What Beatrix Potter’s drawings also represent are artifacts of communion and transmission. They draw us to a certain innocence of childhood, the warmth of cold evenings and our ability to imagine worlds outside our own parameters. The show underscores Potter’s legacy and the significance of nature in her life, as an illustrator and storyteller but also as a leader of conservation efforts who donated her land (and most of her illustrations) to the National Trust.
Further investigating the expanse of the natural world and the contemplative power of images, the Morgan Library will also feature next month more than sixty sketches, drawings and paintings by Walton Ford (whose Lion of God will be on view at Ateneo Veneto in Venice starting April 17) of wild animals, shown for the first time publicly. These works question the didactic nature of bestiaries, zoos and the visual representation of fauna across time, including our reception at the age of the Anthropocene. Their uncanny familiarity and strangeness become objects of inquiry, and the subjects lend themselves to inviting a dialogue with artists such as Gustave Doré, Max Ernst and Rubens, among others, also on show. For example, Ford follows the snowy wanderings of a black panther who escaped the Zurich Zoo. The motif of the Barbary lion evokes strength, as well as the mourning of a species now virtually extinct.
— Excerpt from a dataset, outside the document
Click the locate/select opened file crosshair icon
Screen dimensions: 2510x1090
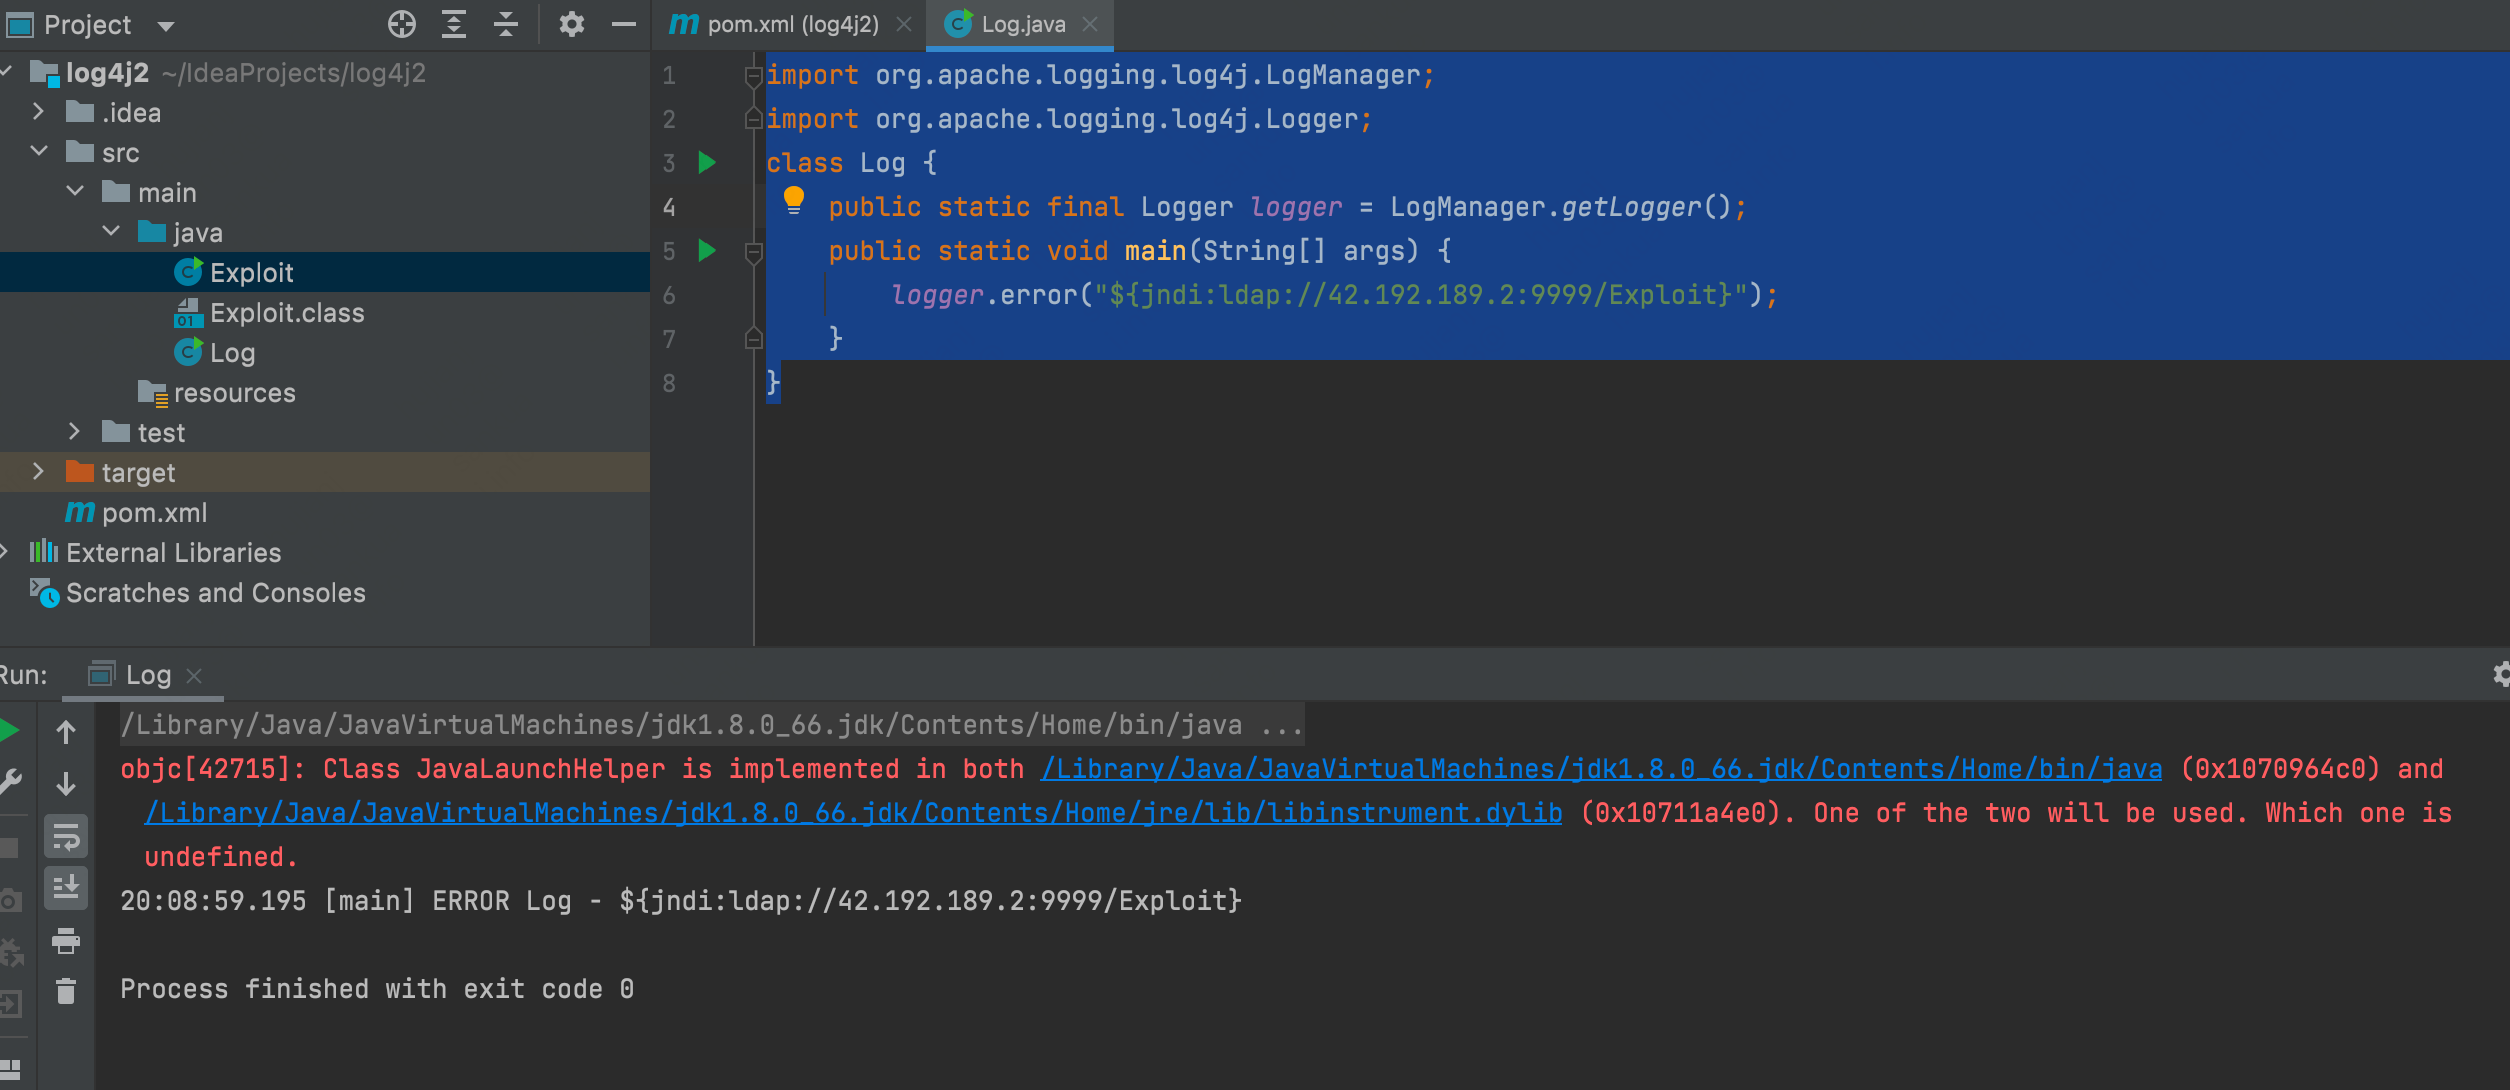click(401, 24)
Placed alongside a 17th-century card of an elephant running after its trainer in Rajasthan, these images emphasize a desire for agency and the animals’ ability to populate new imaginary landscapes.
Together, the two exhibitions introduce new ways of looking at nature, asserting that humans are, in the end, just a different breed of animal in need of further insights into the world around them.
“Beatrix Potter: Drawn to Nature” is on view through June 9 while “Walton Ford: Birds and Beasts of the Studio” will open April 12 and run through October 20—both at the Morgan Library.